Turning on Light Bulbs: Project Better Care Works to Improve Primary Care in Memphis

08 May 2013

Healthy Memphis Common Table (HMCT), leader of the Aligning Forces for Quality initiative in Memphis, has taken on the challenge of engaging small health care practices to improve primary care with Project Better Care. Project Better Care is a partnership with the Healthy Memphis Common Table, The Memphis Medical Society, and Bluff City Medical Society to engage primary care providers and their patients to better manage Type 2 diabetes.

Partnerships with the two area medical societies were essential with initiating Project Better Care. The medical societies were integral with identifying small primary care practices to participate.

Project Better Care assists practices and their patients in two ways: through learning sessions for providers and staff, and patient coaching for high-need patients.

Five small primary care providers were identified, assessed, and engaged in Project Better Care by the end of 2011. Creating an infrastructure where quality can be improved is challenging. Small practices have few resources at their disposal. “This really has to be a whole-practice transformation,” said Renee’ Frazier, chief executive officer of HMCT.

For example, only one provider had an electronic medical record system (EMR) when Project Better Care began. The providers had difficulty tracking patients’ data and could not assess how patients with diabetes were faring. Practices also had no information about patients’ emergency room use, which is now identified as a gap in the system of care.

There’s going to be more of a focus on preventive care and less on illness care.

Project Better Care assists practices and their patients in two ways: through learning sessions for providers and staff, and patient coaching for high-need patients. “It’s a process of turning on these light bulbs for these practices,” said Frazier.
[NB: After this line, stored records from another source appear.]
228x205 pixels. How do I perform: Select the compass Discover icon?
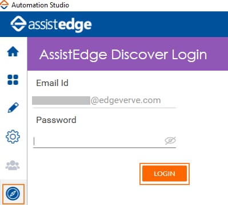pos(13,194)
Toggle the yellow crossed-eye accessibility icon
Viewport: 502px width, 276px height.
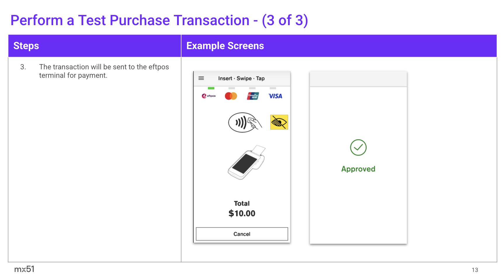pos(279,122)
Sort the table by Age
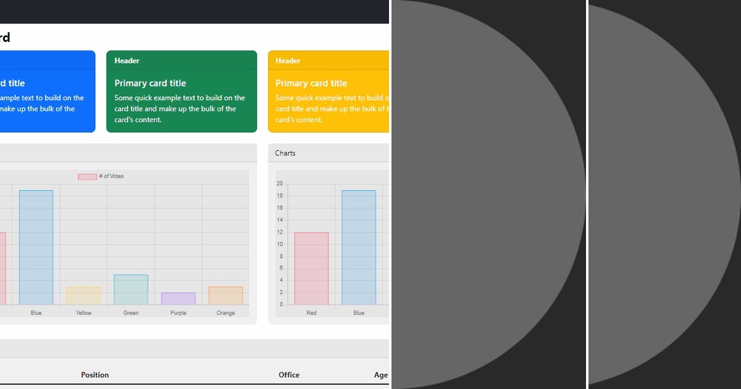The height and width of the screenshot is (389, 741). 380,375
Periodic learning sessions give providers and staff the opportunity to explore new topic areas and learn from colleagues’ experiences. Opening practices up to thelatest ideas and innovations is about raising all boats. “These practices want to be competitive, and Project Better Care enables them to do that,” said Frazier.
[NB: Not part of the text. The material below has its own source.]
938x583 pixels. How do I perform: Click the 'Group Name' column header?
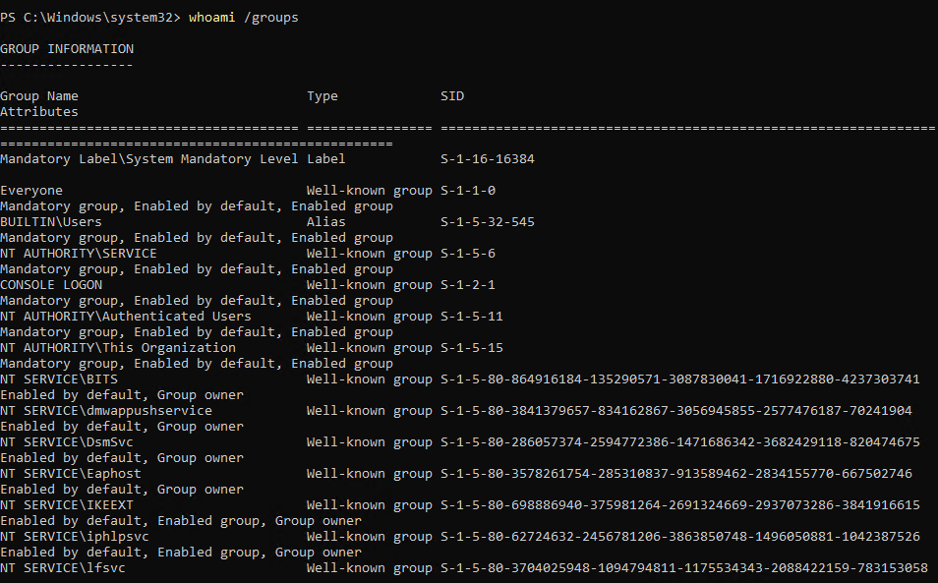tap(39, 96)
Quality Improvement Coordinator for Project Better Care Carla Baker has seen small changes make a big difference. “There was a manpower issue. Staff within a practice were not being used to their full potential. The person at the front desk can be more than a receptionist—they can help with medical records, referrals, and direct patients to community resources,” Baker said. Under practice coaching, practices have taken some of the burden off of the physicians and redistributed responsibilities around practices to improve flow.

High-need patients receive help from a patient coach to overcome barriers to improving their health. Through motivational interviewing methods, practice coaches help patients increase consistency with following their individual care plans, reduce emergency room visits, and change how they interact with their primary care provider.
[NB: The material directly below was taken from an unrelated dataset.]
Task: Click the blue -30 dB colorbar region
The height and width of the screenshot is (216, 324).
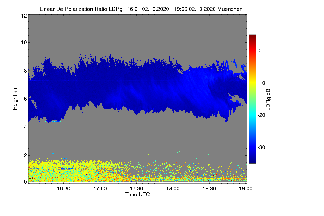Action: point(252,147)
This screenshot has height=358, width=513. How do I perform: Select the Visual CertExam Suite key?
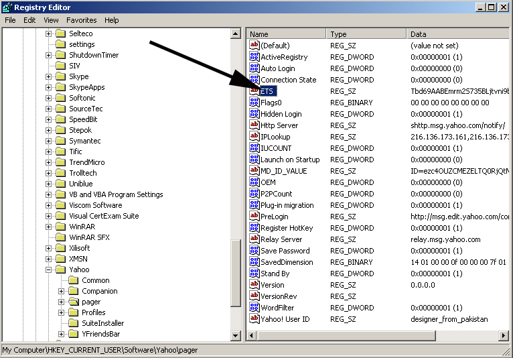pos(104,216)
The Alliance is working with Project Better Care practices to enhance their data capabilities so they can better monitor patient health and guide quality improvement efforts. Now, four out of five providers use an electronic medical record system, and the fifth is seeking a vendor for services. Practices shared their experiences with different EMR vendors to benefit the whole cohort. They are tracking patients with diabetes and scoring their treatment of chronic conditions using national guidelines.

The goal is to eventually help small primary care practices provide the highest possible level of care. “There’s going to be more of a focus on preventive care and less on illness care,” said Baker. “The commitment of these practices has helped them come a long way.”